Guild should make this simple.
Proposed Approach
While there are approaches, this proposal considers most seriously the option of creating a DvC Guild remote. A DvC remote would support the following run-management commands:
ls |
List files for a remote run |
runs |
List runs on a remote |
runs info |
Show information about a remote run |
runs delete |
Delete remote runs |
runs restore |
Restore deleted remote runs on a remote |
runs purge |
Purge deleted remote runs on a remote |
pull |
Copy remote runs to the local environment |
push |
Copy local runs to the remote |
Use Case: Publish Guild runs for use as remote DvC dependency
This use case involves a Run publisher and a DvC file consumer.
Run publisher
A run publisher generates a Guild run and publishes it to a DvC remote.
- Configure a DvC remote in user config (optional)
- Generate a run with Guild
guild run <op>
- Push the run to a DvC remote
guild push my-dvc-remote
or:
guild push dvc:<dvc remote info>
This copies the run to the specified DvC remote where it can be queried, either using DvC commands or Guild commands. E.g.
guild runs list --remote my-dvc-remote
guild ls --remote my-dvc-remote
DvC file consumer
A DvC file consumer uses one or more Guild-published artifacts as dependencies in a DvC stage.
The consumer configures the stage using the applicable DvC URL/reference to the Guild-published artifact(s).
TODO: Need a yaml example here
The user runs the stage using DvC.
Alternative Approaches
The sections below describe alternative approaches.
Use guild publish
with DvC smarts
Guild’s remote support treats run directories as black boxes — what’s pushed is exactly as Guild wants it in order to store a run.

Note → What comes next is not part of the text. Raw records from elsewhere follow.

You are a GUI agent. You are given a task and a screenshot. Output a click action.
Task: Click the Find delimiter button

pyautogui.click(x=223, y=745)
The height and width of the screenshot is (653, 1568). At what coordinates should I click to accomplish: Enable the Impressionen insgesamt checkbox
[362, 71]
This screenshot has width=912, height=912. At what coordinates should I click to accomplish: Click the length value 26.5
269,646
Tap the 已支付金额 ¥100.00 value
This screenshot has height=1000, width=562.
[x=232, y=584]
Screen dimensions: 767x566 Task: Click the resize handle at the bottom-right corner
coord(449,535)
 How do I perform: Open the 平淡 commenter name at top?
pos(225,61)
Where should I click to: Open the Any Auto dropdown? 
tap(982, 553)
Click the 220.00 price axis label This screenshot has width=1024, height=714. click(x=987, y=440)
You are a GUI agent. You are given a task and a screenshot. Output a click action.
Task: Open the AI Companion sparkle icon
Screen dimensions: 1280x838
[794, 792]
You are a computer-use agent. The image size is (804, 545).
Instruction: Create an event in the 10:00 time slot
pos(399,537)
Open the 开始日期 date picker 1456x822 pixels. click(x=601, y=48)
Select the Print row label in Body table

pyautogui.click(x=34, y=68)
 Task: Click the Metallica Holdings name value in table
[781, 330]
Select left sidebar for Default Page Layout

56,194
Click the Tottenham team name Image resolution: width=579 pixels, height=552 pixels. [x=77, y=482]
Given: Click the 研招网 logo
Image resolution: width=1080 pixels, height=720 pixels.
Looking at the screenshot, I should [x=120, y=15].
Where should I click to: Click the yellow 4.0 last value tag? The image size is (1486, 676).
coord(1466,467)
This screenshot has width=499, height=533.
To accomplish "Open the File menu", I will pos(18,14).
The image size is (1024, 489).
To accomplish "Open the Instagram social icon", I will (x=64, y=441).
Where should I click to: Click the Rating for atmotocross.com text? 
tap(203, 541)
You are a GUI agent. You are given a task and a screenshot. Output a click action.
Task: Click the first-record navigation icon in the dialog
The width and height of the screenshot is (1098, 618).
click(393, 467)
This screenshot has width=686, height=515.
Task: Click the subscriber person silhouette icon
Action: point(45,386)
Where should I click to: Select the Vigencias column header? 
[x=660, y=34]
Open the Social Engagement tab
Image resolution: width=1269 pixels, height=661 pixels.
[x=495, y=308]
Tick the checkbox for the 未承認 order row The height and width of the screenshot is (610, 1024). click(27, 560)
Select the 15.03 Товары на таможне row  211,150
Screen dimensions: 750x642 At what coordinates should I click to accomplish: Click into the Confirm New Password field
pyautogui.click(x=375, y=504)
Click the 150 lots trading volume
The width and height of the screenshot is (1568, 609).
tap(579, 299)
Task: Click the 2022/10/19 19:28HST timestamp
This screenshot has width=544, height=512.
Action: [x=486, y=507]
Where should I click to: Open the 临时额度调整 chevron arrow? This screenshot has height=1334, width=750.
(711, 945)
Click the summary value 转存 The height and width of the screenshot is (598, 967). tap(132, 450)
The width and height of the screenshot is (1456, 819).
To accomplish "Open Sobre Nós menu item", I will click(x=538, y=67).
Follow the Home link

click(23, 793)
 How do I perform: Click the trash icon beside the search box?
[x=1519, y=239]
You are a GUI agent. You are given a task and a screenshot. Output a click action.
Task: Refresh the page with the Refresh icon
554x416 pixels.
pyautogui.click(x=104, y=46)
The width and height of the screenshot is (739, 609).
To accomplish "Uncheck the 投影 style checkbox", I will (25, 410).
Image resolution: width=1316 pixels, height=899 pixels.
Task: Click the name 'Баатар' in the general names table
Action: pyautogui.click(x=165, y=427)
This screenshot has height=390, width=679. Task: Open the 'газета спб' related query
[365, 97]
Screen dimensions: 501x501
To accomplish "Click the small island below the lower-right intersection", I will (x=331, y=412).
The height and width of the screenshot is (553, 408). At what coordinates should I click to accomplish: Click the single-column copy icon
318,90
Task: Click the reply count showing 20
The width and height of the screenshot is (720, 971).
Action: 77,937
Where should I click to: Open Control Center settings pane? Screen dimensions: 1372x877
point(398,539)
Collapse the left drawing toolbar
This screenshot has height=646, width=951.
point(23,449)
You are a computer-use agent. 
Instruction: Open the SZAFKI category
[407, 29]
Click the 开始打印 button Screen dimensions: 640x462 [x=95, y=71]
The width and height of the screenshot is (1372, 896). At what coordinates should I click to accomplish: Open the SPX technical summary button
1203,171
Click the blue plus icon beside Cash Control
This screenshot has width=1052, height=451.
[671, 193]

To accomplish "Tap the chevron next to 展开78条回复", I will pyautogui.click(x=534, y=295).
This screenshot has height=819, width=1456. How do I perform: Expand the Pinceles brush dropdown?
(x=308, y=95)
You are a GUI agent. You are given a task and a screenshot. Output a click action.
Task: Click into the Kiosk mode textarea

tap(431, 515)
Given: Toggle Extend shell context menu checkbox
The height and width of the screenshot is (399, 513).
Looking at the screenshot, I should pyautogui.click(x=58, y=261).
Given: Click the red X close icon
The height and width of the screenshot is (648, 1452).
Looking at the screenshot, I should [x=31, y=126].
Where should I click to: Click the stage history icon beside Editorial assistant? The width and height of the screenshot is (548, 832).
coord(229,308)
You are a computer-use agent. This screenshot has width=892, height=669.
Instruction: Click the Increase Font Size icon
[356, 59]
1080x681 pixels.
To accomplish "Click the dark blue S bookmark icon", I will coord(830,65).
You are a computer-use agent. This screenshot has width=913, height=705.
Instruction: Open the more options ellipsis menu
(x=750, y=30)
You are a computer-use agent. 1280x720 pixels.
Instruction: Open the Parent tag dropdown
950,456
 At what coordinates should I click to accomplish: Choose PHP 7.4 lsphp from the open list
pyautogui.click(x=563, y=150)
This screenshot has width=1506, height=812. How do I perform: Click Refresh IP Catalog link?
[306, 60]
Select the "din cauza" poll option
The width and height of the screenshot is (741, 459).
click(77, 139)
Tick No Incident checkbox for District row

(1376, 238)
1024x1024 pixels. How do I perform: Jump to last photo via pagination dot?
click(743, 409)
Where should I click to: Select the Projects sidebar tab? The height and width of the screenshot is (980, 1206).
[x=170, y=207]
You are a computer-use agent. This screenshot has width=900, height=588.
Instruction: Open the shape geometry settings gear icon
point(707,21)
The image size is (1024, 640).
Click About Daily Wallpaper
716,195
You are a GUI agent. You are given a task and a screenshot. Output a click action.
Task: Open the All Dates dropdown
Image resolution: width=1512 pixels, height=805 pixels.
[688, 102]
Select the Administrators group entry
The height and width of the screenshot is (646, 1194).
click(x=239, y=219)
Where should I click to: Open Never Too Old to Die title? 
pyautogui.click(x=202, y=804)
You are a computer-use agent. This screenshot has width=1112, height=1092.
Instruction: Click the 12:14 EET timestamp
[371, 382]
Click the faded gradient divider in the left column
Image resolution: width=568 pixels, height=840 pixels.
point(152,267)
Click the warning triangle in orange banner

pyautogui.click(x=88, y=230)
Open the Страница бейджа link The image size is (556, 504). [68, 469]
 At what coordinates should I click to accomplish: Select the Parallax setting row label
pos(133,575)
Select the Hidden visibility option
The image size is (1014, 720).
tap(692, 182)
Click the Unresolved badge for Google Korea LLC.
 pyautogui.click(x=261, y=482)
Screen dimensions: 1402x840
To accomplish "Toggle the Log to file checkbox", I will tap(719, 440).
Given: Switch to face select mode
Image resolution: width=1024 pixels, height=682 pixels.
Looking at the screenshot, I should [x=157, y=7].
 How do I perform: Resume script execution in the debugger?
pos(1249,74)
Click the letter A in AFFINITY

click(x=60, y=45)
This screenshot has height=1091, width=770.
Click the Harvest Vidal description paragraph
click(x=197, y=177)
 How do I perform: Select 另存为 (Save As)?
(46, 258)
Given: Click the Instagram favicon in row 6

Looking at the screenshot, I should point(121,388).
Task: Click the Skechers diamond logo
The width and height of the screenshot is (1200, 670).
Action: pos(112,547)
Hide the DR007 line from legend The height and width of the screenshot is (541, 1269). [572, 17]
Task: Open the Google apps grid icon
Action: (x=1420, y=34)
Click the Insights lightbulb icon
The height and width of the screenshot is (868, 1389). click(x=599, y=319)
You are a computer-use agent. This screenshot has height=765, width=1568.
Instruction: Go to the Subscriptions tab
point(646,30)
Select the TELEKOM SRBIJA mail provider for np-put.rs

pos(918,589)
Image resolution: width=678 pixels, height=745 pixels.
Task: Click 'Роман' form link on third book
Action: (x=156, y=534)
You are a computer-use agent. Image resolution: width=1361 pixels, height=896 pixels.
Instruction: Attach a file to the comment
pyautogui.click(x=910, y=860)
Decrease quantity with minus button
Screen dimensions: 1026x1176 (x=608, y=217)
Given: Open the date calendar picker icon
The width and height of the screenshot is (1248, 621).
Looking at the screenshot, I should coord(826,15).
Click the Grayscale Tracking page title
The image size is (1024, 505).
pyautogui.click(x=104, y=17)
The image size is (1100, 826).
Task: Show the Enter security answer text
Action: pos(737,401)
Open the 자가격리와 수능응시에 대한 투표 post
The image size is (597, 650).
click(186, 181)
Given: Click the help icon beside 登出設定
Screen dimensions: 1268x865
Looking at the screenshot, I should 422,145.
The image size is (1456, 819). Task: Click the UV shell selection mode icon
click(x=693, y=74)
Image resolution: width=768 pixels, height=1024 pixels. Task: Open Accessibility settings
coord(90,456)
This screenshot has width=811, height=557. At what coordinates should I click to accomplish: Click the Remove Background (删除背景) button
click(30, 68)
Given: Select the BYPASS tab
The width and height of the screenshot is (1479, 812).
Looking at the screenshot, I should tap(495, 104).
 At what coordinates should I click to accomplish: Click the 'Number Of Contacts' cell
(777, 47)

While Guild stores runs in a straight forward way, it’s file structure might not be what is intended/wanted for a DvC user.
The publish
command might be used as an alternative to guild push
to copy specific files for a run to a DvC remote.
To simplify the user experience, Guild could provide a DvC aware template (or other built-in logic) to copy certain run files (e.g. only those generated by the run, etc.)
Note that guild publish
is intended to create a user-facing artifact (e.g. a directory with a website, files to push to GitHub, etc.) and guild push
is used to replicate local runs in a remote location.